PROBLEMS:
**1)** In the blog entry, reproduce word for word the span from "Poking the fallen" to "good planning, that.".
**2)** For each statement, answer yes or no according to the blog entry, and quote the exact words that decide it: (a) The bucket pulled from the creek had a crack in it. (b) The writer's clothes got soaked after falling into the creek. (c) When passing someone on a narrow sidewalk, the writer tries to say "excuse me" instead of "sorry."
##### GIVEN TEXT #####
Me: Oh, man. I was really hoping for a purple flower. Something exotic.
Me: Could you hold the camera?
Johnnie: Are you going in?
Me: Yeah, if nothing else, it shouldn't be left in the creek.

Here I am, approaching the flower and as an added bonus, a green snow boogie too. (Who even knew that snow had boogies and that they were green!)

Poking the fallen branches and leaves to see if there's anywhere I can stand without sinking into the water. Not much but I found a couple places for my feet. Have I mentioned that I'm not all that coordinated and steady on my feet in situations like this? No?

Uh oh, kersplash! The water's really cold and the bottom is squishy. Totally overshot the flower and landed on the opposite bank. It was really funny to both of us.

Retrieving the bucket and snow boogie.

Turns out the bucket has a crack in it so it won't be a good summer water bucket outside for the dogs. Ah well, still better in the trash than in the creek.

Squish back up the bank and into the garage to remove my soaked shoes and socks. Somehow I never got my clothes wet. More good luck than good planning, that.

Thursday, April 23, 2009


I read somewhere quite a while ago that women say "sorry" about five times more in a day than a man. Truthfully, that kinda ticks me off because I think it's been put into our brains from the time we were little that we should say "sorry" even when it's not our fault or maybe it's no one's fault. Sometimes I think we're saying "sorry" just because we exist. See what I mean?

We have a friend, a woman, who says "sorry" so much and for entirely inappropriate reasons. At first it's endearing but then it wears on you and you have to wonder what kind of self esteem this person has and where it went. After learning more about her, it turns out she had an awful stepfather who berated her constantly in favor of his own daughter and her brother so she became so self effacing as to just curl up and become invisible.

I'm the first person around to say "sorry" when I believe whatever has happened is my fault. But I also try to look at the situation objectively and work to not say "sorry" when it is absolutely nothing I have caused or did. Such as passing someone on a narrow sidewalk, inadvertently stepping in someone's way at the grocery store or in a smallish hallway. Almost instinctively, I'll start to say "sorry." Not really appropriate. I didn't make the sidewalk narrow or get there at the same moment by design. So I try to remember to say "excuse me" or something similar instead. It doesn't always work but I'm doing my best.

I think that constantly saying "sorry," especially when it's unwarranted or just tumbles from my mouth without thought shows a lack of backbone and self esteem, at least for me. I've fought back from years of low self esteem so anything that takes it away from me without my knowledge bugs me. It also diminishes me, ever so little, in my own eyes and perhaps in the other person's eyes.

During our bathroom remodeling project, I feel like I'm always saying "sorry" to Johnnie: for not being able to help as much as I'd like, due to writing project deadlines, because my hands aren't strong enough (that dratted arthritis thing) or I just feel guilty because I'm not helping as much as I should (regardless of whether I'm capable or not). We are continually tripping over each other and all the tools, boxes, bags and construction paraphernalia so we both tend to mindlessly say "sorry" rather frequently these days. That's not from weakness but more from courtesy and love.
##### SUPPLIED INFORMATION #####
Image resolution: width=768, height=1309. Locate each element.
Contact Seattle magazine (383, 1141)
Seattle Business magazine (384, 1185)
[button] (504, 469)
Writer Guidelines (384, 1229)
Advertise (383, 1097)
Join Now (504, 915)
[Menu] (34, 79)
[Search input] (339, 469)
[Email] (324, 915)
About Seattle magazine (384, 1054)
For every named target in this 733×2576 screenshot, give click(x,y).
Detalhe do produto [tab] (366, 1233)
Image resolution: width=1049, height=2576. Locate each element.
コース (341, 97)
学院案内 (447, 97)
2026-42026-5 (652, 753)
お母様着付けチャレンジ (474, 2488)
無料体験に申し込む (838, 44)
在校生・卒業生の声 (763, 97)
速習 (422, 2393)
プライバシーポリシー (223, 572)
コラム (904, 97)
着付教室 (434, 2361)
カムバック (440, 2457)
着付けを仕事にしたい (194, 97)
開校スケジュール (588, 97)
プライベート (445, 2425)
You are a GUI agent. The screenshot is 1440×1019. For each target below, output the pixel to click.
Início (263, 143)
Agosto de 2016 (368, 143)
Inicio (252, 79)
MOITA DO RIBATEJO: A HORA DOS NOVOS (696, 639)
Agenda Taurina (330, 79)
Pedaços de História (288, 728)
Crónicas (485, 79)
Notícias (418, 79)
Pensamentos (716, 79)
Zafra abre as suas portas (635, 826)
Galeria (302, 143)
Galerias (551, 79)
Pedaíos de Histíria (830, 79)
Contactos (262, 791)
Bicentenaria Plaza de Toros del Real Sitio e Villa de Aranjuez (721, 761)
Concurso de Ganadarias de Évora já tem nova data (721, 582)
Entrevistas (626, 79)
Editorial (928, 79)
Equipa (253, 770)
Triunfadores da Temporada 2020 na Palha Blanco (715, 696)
#####
CORRECT ANSWERS:
**1)**
Poking the fallen branches and leaves to see if there's anywhere I can stand without sinking into the water. Not much but I found a couple places for my feet. Have I mentioned that I'm not all that coordinated and steady on my feet in situations like this? No?

Uh oh, kersplash! The water's really cold and the bottom is squishy. Totally overshot the flower and landed on the opposite bank. It was really funny to both of us.

Retrieving the bucket and snow boogie.

Turns out the bucket has a crack in it so it won't be a good summer water bucket outside for the dogs. Ah well, still better in the trash than in the creek.

Squish back up the bank and into the garage to remove my soaked shoes and socks. Somehow I never got my clothes wet. More good luck than good planning, that.

**2)**
(a) Yes: "Turns out the bucket has a crack in it"
(b) No: "Somehow I never got my clothes wet."
(c) Yes: "So I try to remember to say "excuse me" or something similar instead."